=== Begin Enclosure ===
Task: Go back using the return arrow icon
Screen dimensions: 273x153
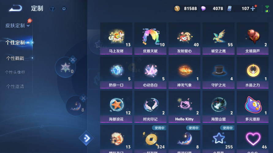Action: (16, 8)
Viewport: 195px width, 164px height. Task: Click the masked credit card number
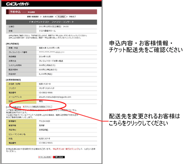point(51,52)
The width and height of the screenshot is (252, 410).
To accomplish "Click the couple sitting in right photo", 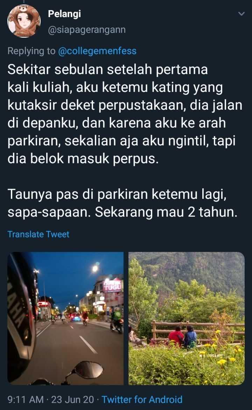I will [x=183, y=337].
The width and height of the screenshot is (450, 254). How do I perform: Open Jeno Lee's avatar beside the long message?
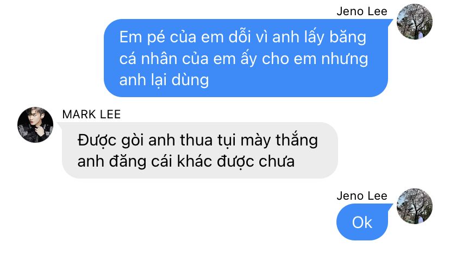pyautogui.click(x=415, y=22)
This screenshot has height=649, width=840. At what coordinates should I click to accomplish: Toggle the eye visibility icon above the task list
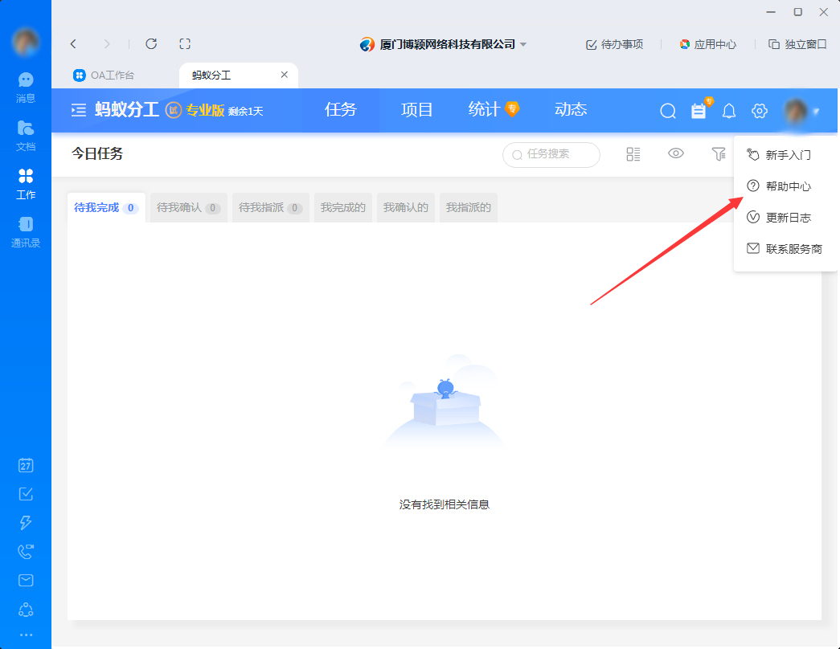676,153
=== End Enclosure ===
» **Goal of the exercise**
Please write out, word for word, each line from the one with "The width and height of the screenshot is (450, 254)." to the last line of the data, keeping both ends and omitting pictures.

» **Result**
The width and height of the screenshot is (450, 254). How do I perform: Open Jeno Lee's avatar beside the long message?
pyautogui.click(x=415, y=22)
This screenshot has height=649, width=840. At what coordinates should I click to accomplish: Toggle the eye visibility icon above the task list
676,153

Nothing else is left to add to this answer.